Museum Musings: SFMOMA

Yesterday Edwin and I went to the San Francisco Museum of Modern Art, my first visit. I have a very closed mind in terms of Modern Art, so there were plenty of internal giggles and eye rolls at some of the edgier displays. I'm not saying a urinal on the wall at a museum isn't art, I just find it to be stupid art. That being said, there were plenty of pieces I found interesting and enjoyed.  I know my little digital photos don't to them justice, so you'll just have to go for yourself.

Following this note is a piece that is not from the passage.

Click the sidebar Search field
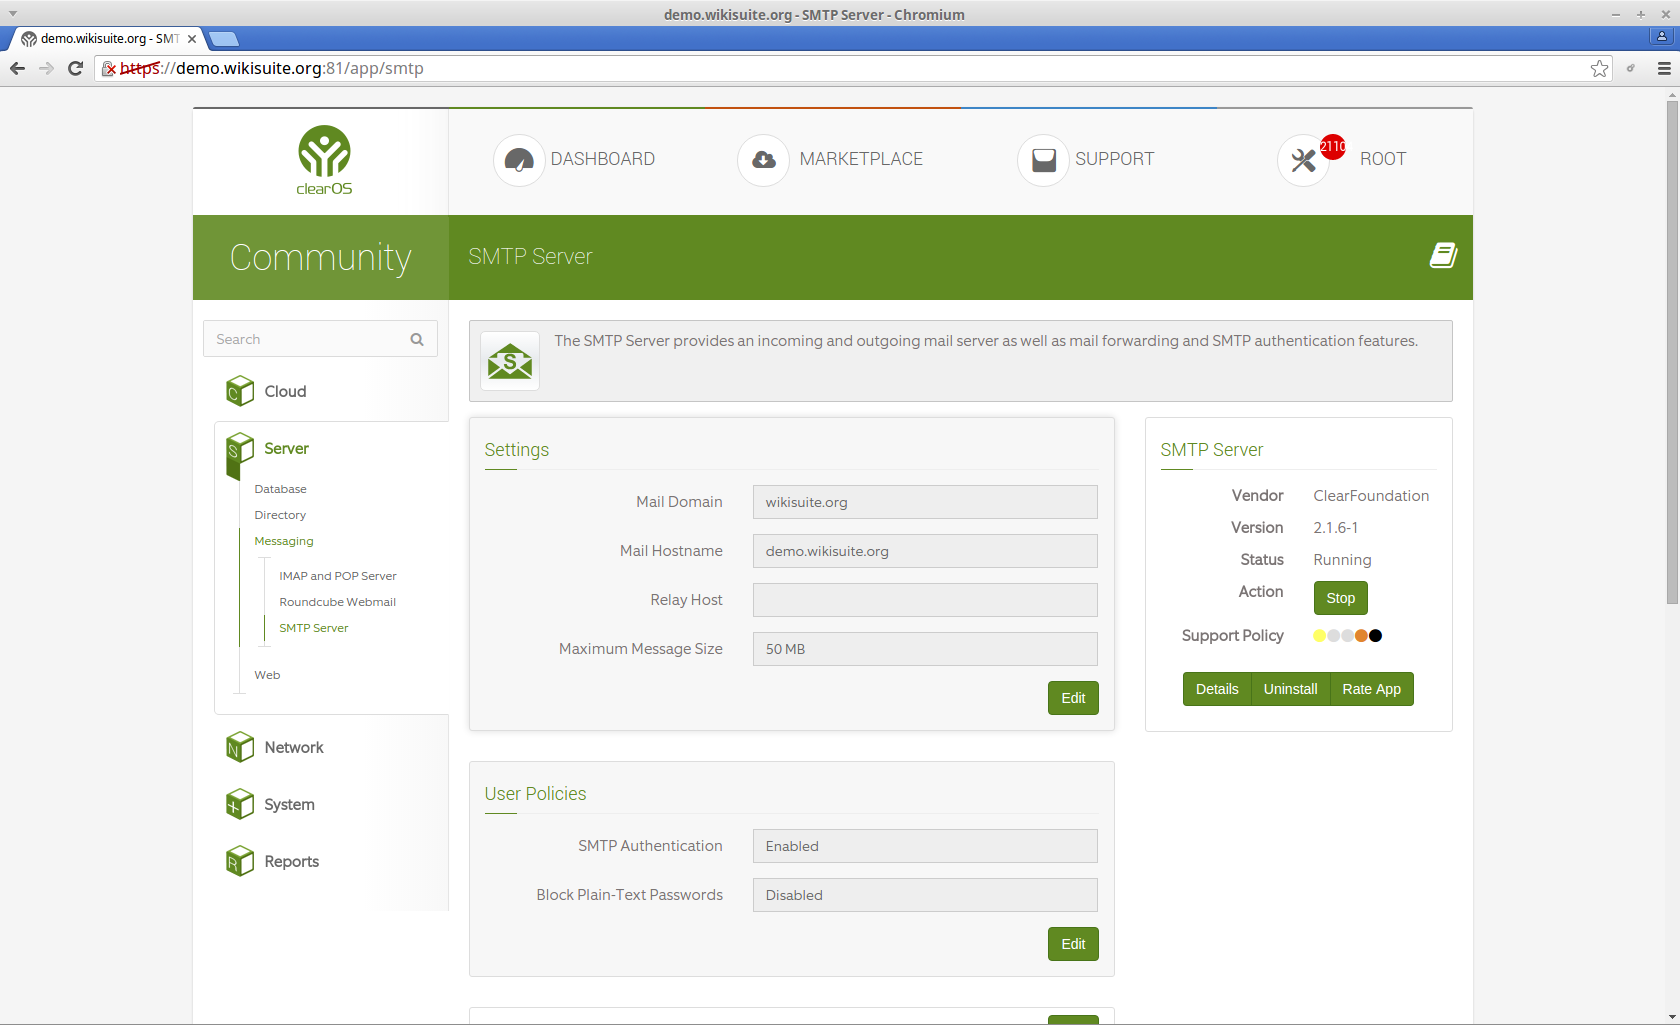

Andy Warhol, Self-Portrait, 1967
Roy Lichtenstein, Mirror #2, 1970.
A re-imagining of Monet's series of the Rouen Cathedral. Roy Lichtenstein, Rouen Cathedrals Set V, 1969




Jackson Pollack, Guardians of the Secret, 1943
Painted while visiting San Francisco. Frida Kahlo, Frieda and Diego Rivera, 1935
Diego Rivera, Cargador de Flores, 1935
Max Beckmann, Woman at her toilette with red and white lilies, 1938.
Constantin Brancusi, La Négresse Blonde, 1926
The artist was inspired by an African woman he met in Marseilles, but I think it looks more like a fish.
Kerry James Marshall, Visible Means of Support, 2009

My favorite art pieces of the day were the huge murals in the atrium commissioned by SFMOMA by Kerry James Marshall.  As someone who focused on black history during my undergrad, I loved how he writes (or rather paints) slaves into the dominant narrative vision of our first and third presidents in their respective plantations. You must check the video where he explains his intention with the murals.

The distorted images of Jefferson and Washington speak to how the history of the Founding Fathers has been distorted by downplaying the role of slaves in their lives.
Each dot is a small face representing one of Jefferson's slaves.
Piet Mondrian
At the Museum's Blue Bottle Cafe, they do an amazing Mondrian Cake, read about it here (Photo: Art.21)
Henri Matisse, La Conversation, 1938
Pablo Picasso, Les Femmes d'Alger, 1955
Picasso was referencing that French class/Orientalist favorite Les femmes d'Alger dans leur appartement painted by Delacroix in 1834. I like Picasso's better.